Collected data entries

☆ ☆ ☆ ☆ ☆

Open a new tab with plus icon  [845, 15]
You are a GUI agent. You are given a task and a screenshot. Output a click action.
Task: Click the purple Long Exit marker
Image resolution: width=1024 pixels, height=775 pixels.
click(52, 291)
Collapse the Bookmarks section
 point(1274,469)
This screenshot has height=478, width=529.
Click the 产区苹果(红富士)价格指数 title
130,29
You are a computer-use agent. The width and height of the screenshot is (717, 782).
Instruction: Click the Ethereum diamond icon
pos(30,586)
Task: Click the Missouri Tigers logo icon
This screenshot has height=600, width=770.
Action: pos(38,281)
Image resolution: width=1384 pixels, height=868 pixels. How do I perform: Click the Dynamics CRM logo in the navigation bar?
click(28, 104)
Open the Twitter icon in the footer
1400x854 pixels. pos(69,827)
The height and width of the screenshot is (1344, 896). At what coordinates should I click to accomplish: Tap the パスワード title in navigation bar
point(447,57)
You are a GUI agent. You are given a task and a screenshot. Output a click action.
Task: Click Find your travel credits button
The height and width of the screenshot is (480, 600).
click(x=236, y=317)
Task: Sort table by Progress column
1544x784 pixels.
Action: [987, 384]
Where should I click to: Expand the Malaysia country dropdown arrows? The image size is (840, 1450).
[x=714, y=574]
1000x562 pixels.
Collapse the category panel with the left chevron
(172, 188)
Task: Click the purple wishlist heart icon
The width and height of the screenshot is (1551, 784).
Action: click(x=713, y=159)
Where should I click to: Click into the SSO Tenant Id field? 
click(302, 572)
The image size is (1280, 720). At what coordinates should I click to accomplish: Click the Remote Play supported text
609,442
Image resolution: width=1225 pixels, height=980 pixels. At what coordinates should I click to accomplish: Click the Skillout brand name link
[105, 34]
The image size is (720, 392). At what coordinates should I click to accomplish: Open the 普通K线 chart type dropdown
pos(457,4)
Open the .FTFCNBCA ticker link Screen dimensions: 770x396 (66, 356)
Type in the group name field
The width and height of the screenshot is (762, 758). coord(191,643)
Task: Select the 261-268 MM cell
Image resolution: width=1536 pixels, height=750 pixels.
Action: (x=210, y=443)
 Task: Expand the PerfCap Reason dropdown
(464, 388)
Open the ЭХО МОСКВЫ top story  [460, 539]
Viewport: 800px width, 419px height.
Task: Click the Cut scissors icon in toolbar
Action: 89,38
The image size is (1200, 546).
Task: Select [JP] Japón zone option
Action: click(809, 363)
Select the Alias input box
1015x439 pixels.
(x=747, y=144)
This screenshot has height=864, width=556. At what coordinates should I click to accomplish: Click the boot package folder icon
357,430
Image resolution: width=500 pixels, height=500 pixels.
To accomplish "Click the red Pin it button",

☆ ☆ ☆ ☆ ☆

◆ Exercise:
Gather every line of the material above that contains the word "icon", and copy each of those lines.

◆ Task result:
Open a new tab with plus icon  [845, 15]
Instruction: Click the Ethereum diamond icon
Task: Click the Missouri Tigers logo icon
Open the Twitter icon in the footer
Task: Click the purple wishlist heart icon
Task: Click the Cut scissors icon in toolbar
This screenshot has height=864, width=556. At what coordinates should I click to accomplish: Click the boot package folder icon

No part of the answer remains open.